▶ _QUOTED PASSAGE_
★ ★ ★ ★ ★
Horror! Fury! Rapture! All blended. Righteous indignation is a deliciously complex emotion in which conflicting feelings dance a kind of intimate tango together.
Tenderised to all emotions by these weird and alarming times (my federal capital city, like much of Australia is locked down as COVID-19 besieges us) I enjoyed a terrific pandemic-amplified rush of indignation one morning last weekend. (I'd compare that rush to an orgasm but this is a family column and so I'll keep that adult thought to myself.)
Out walking, I came across a bevy of sinners engaging in a forbidden, orgiastic activity of almost unimaginable depravity.
Yes, they were playing tennis!
On tennis courts behind a local high school, a dozen debauchees (their naked faces shamelessly maskless) were playing hit-and-giggle doubles tennis together, in defiance of the chief minister's specific forbidding of any tennis (or golf) until he decreed otherwise. As I write there are, in obedience to our chief minister, padlocks on the gates of compliant Canberra tennis clubs, including my own.
And so last Saturday watching the debauchees playing, transfixed by this pornographic spectacle, my iPhone fingers twitched with the temptation to iDob them in.
To dob, or not to dob? That is the question so many Australians are required to ask these days as we are alert to those sinners (let us call them the M&Ms, the mingling and the maskless) we see transgressing the emergency public health rules of lockdown.
But dobbery is a fraught, complex matter. A stimulating recent edition of ABC Radio National's Minefield devoted an analytical hour to the pandemic-pressing personal and ethical complexities of dobbing and of refraining from dobbing.
I didn't dob in the tennis debauchees, and really only thought of doing so for a fleeting nanosecond. Readers, if like me you are finding yourselves dob-reluctant, why is it so?
Surely for a start there is an underlying social prohibition, perhaps even with a uniquely Australian edge to it, against dobbing. For many (a majority?) of us this is a tall hurdle to be cleared before one can even think of dobbing.
And can there ever be such a thing as fully defensible, virtuous dobbing? If there can be then does its virtuousness depend on how egregious the sins of the dobbed-in sinners are?
Some of us who might not hesitate to dob in a neighbour we know is being violent towards defenceless others in his home, who might with glee blow a whistle to shame a rorting politician, are more likely to hesitate about dobbing in public health compliance sinner-yahoo M&Ms whose sins may with luck do no harm to others.
★ ★ ★ ★ ★
▶ _PROVIDED MATERIAL_
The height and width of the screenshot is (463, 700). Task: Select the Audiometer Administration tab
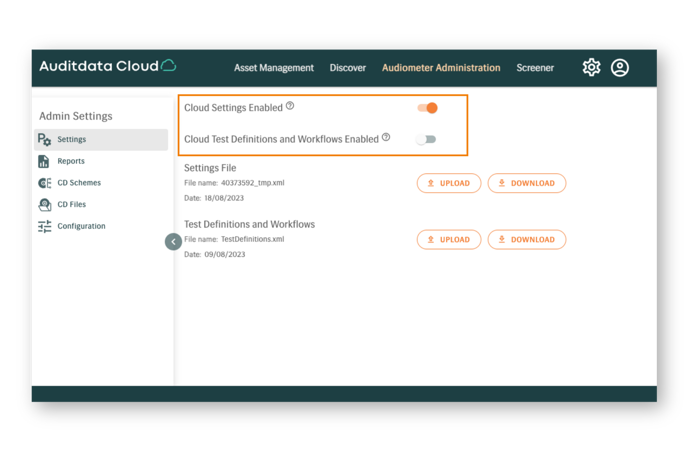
★ ★ ★ ★ ★
▶ _YOUR TASK_
Copy verbatim the part of the column on dobbing, starting with "And can there" and going on through "harm to others.". This data has nothing to do with the column on dobbing during lockdown.

▶ _RESULT OF THE TASK_
And can there ever be such a thing as fully defensible, virtuous dobbing? If there can be then does its virtuousness depend on how egregious the sins of the dobbed-in sinners are?
Some of us who might not hesitate to dob in a neighbour we know is being violent towards defenceless others in his home, who might with glee blow a whistle to shame a rorting politician, are more likely to hesitate about dobbing in public health compliance sinner-yahoo M&Ms whose sins may with luck do no harm to others.